I lied.
The other day I was all “one more post of random garbage!” and then everybody was all “sweet!“, but then today I’m all “just kidding!” and everybody’s all “zzzzzzzzz!“
Oh, and you know what else is super lame? Not lame like, people who fight dogs, or the end of the world, or anything, but lame for the consistency of the day to day of this site, is I will be gone on Friday will resume posting on Wednesday the 11th.
I can’t say where I will be, but rest assured, it will be far away and not near a computer.
So with that, let’s get down to the biz.
First up, a few years ago everyone’s big buddy, Steve P. had a hairnet birthday ride. I liked this idea a lot, and savored the concept like a gigantic throat lozenge until just a couple of days ago when I decided that I would ‘organize’ (make a flyer and probably show up to) my own celebration of all things concussion and/or coma oriented;
This could be epic, or it could be a total bust, or maybe will fall somewhere in-between.
If you might remember, the last ride I organized back in 2008 was one in recognition for J.P.H.N.H.’s first book and happened to land on the one weekend day during that particular February where it rained biblically for twelve straight hours;
I can guarantee with one thousand percent certainty that had the ride not been thrown in Joe’s honor, there’s not a even slight chance in Hell that he would have shown up;
Anyhow, assuming that it rains or even if it doesn’t, please accept this invitation to join me in partaking in an array of front roads and back roads, some of which are paved and some of which are not in and around the hills of the Eastern Bay on October 19th.
And please note, that unless you’re an asshole, this will be a no drop ride.
Thank you for your time and consideration on this matter.
In other news, Ruckus Components has apparently solved that which was previously thought to be unsolvable and for only $32.50, finally brought to the market a way to carry at least four of your keys;
Next you’ll tell me that there’s some way to drink juice besides out of my hands.

__Instructions to follow__
The blog post above mentions several days or dates for the writer's upcoming plans. List each one along with the plan tied to it.

__Supplied records__
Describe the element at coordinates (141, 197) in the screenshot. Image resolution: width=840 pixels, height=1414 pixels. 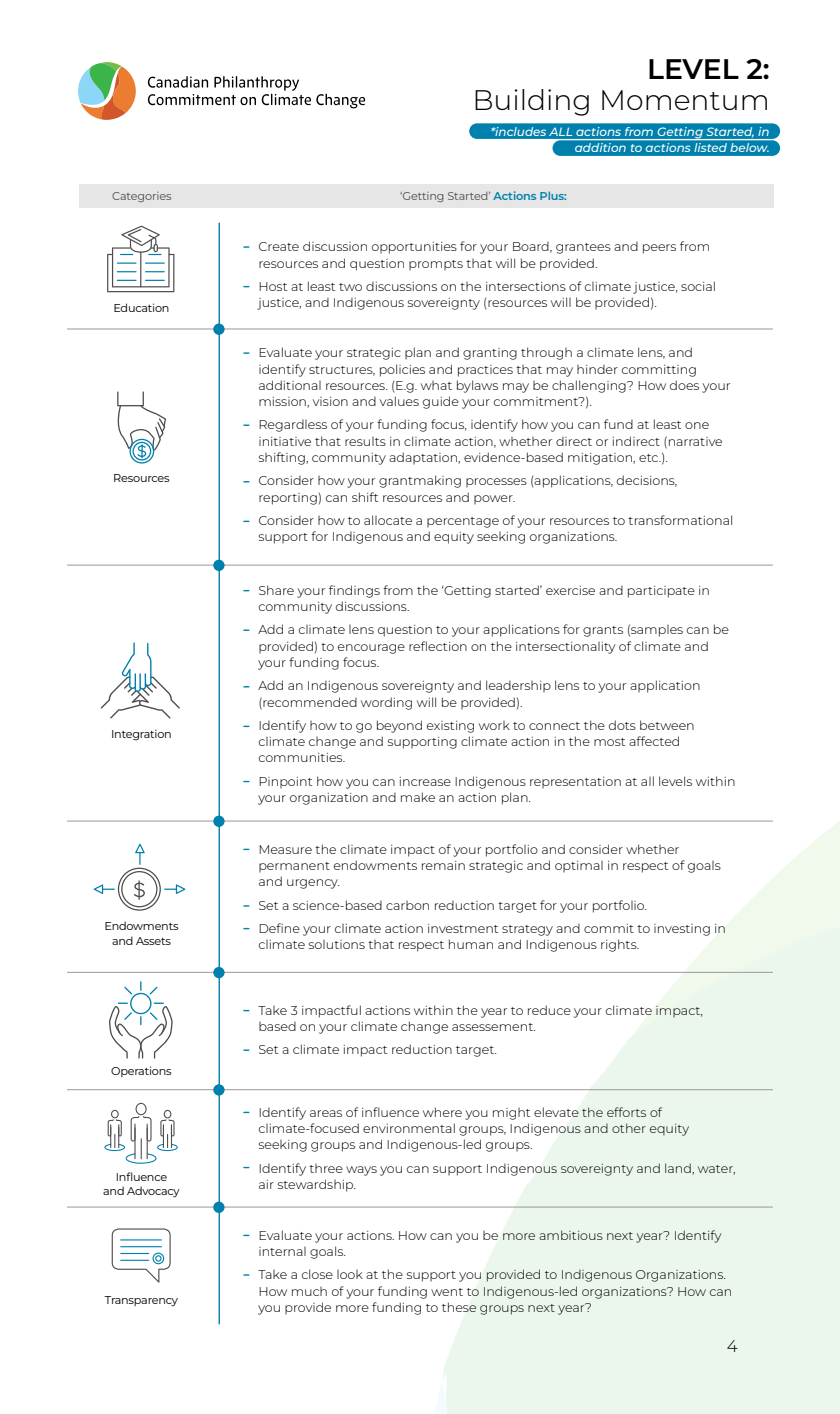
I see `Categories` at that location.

...

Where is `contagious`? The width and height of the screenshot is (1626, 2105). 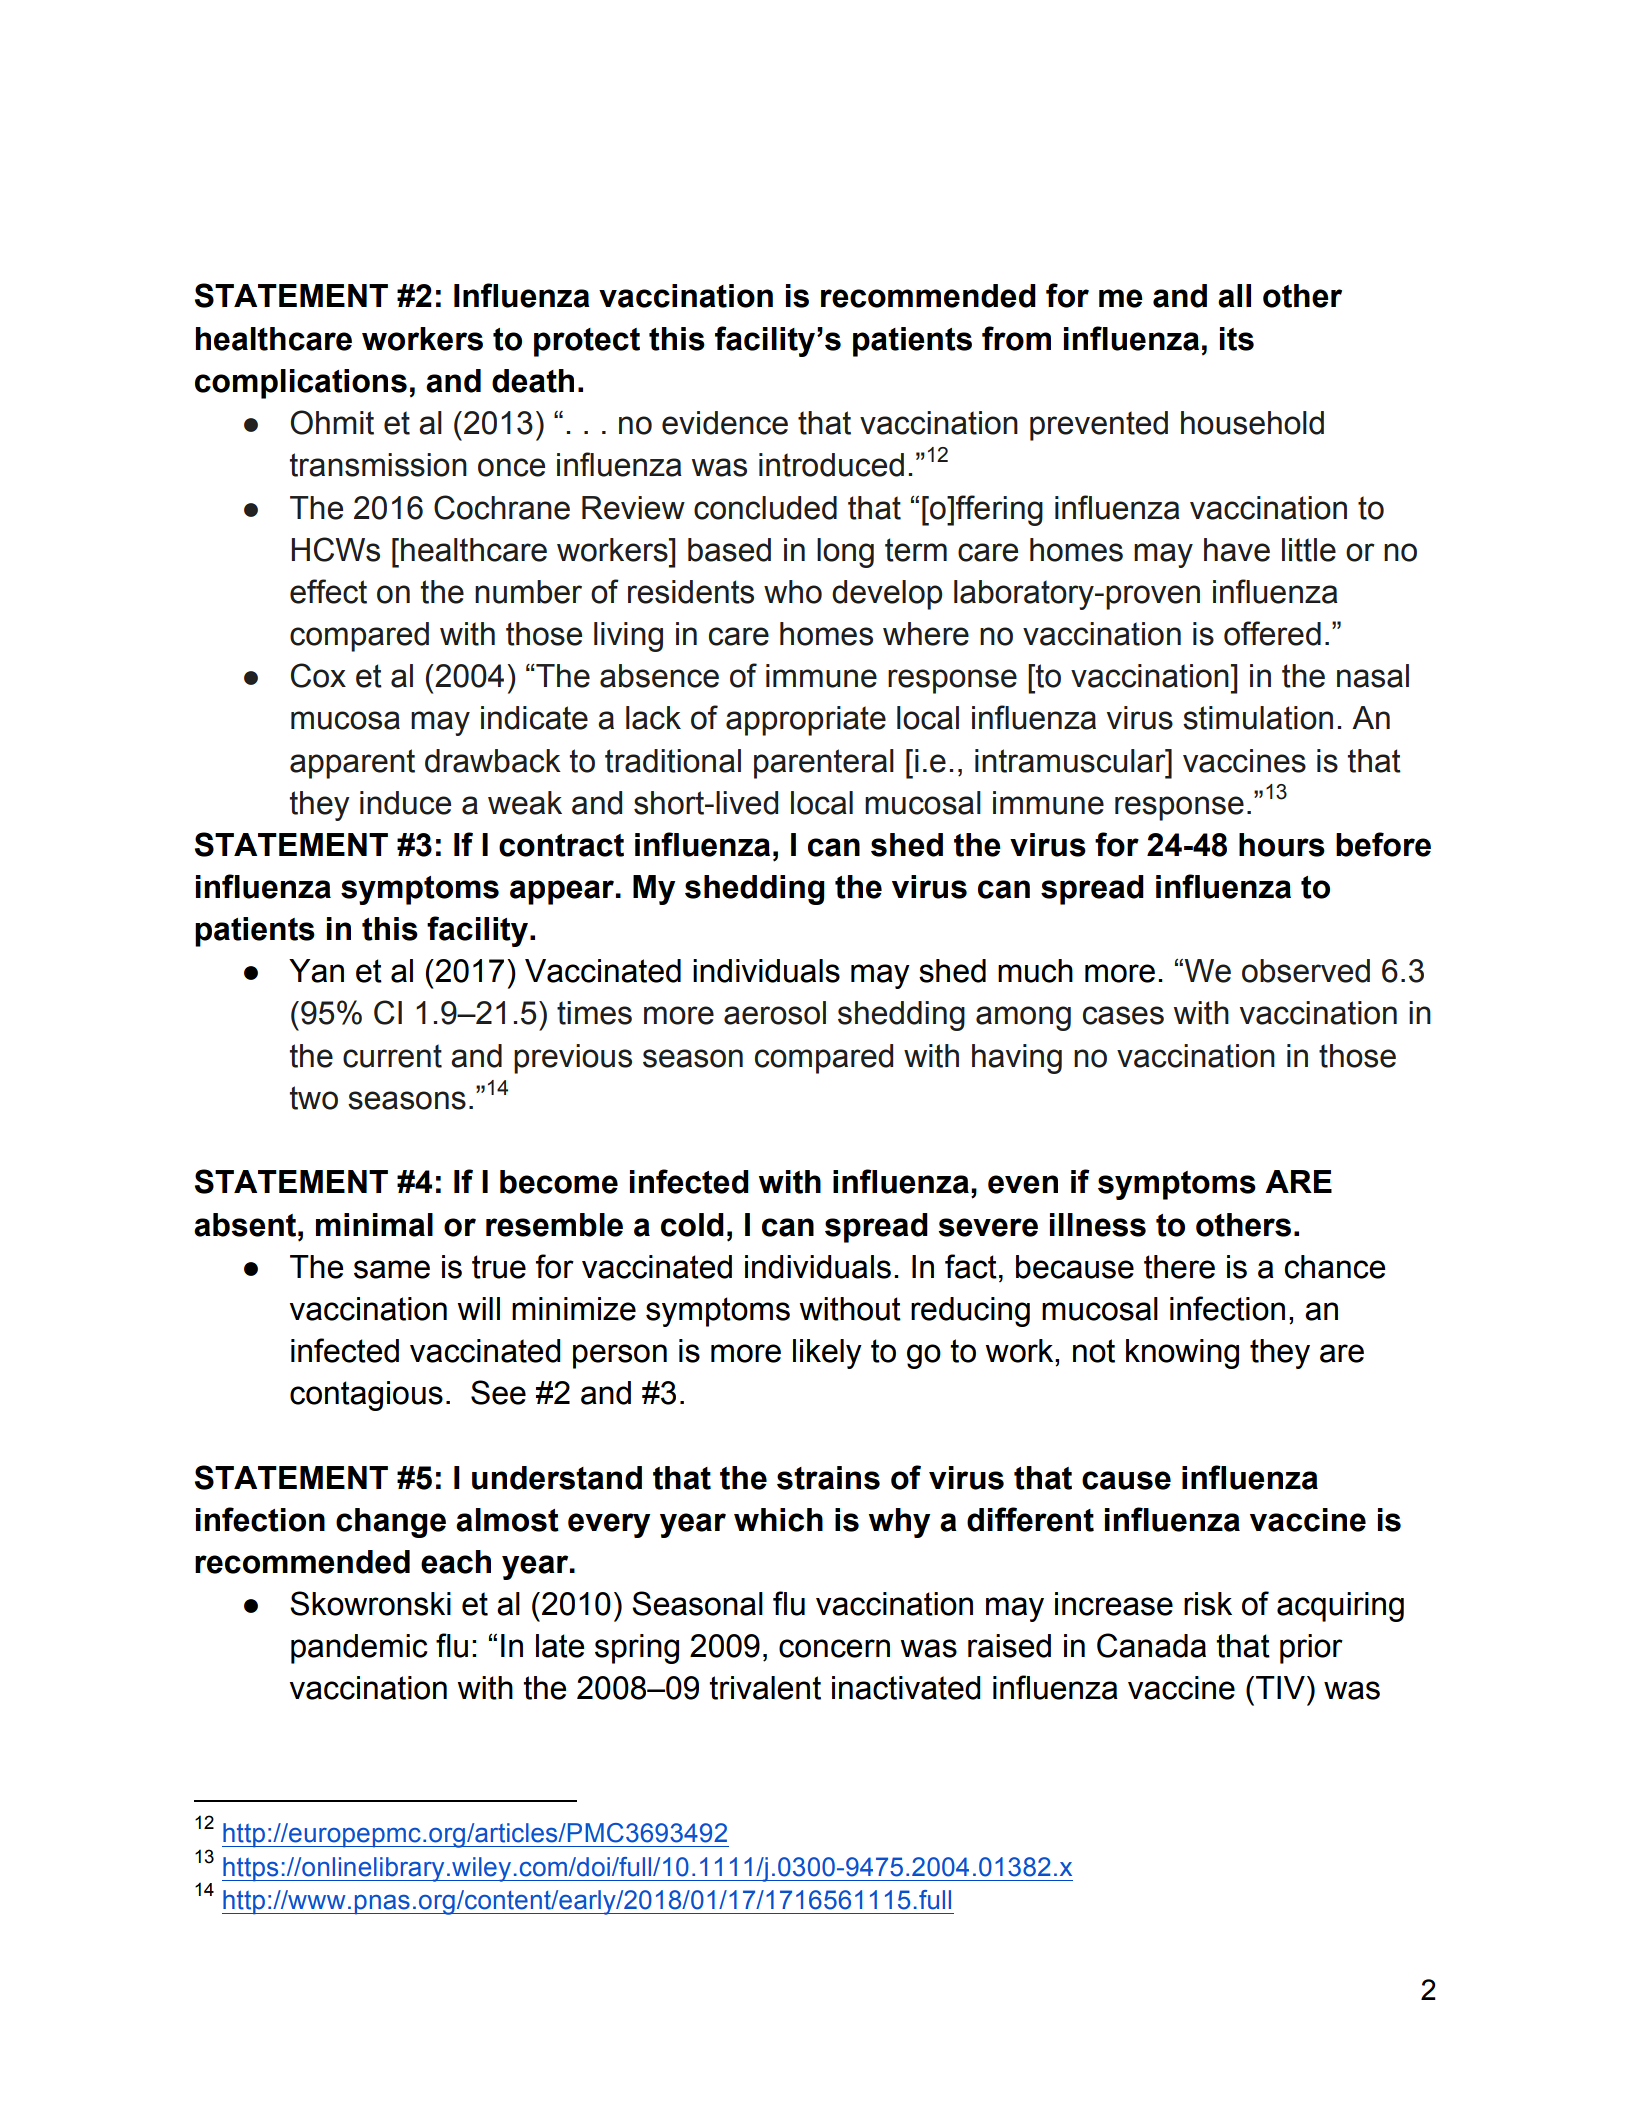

__Written response__
- Friday: the writer will be gone.
- Wednesday the 11th: posting will resume.
- October 19th: the ride in and around the hills of the Eastern Bay.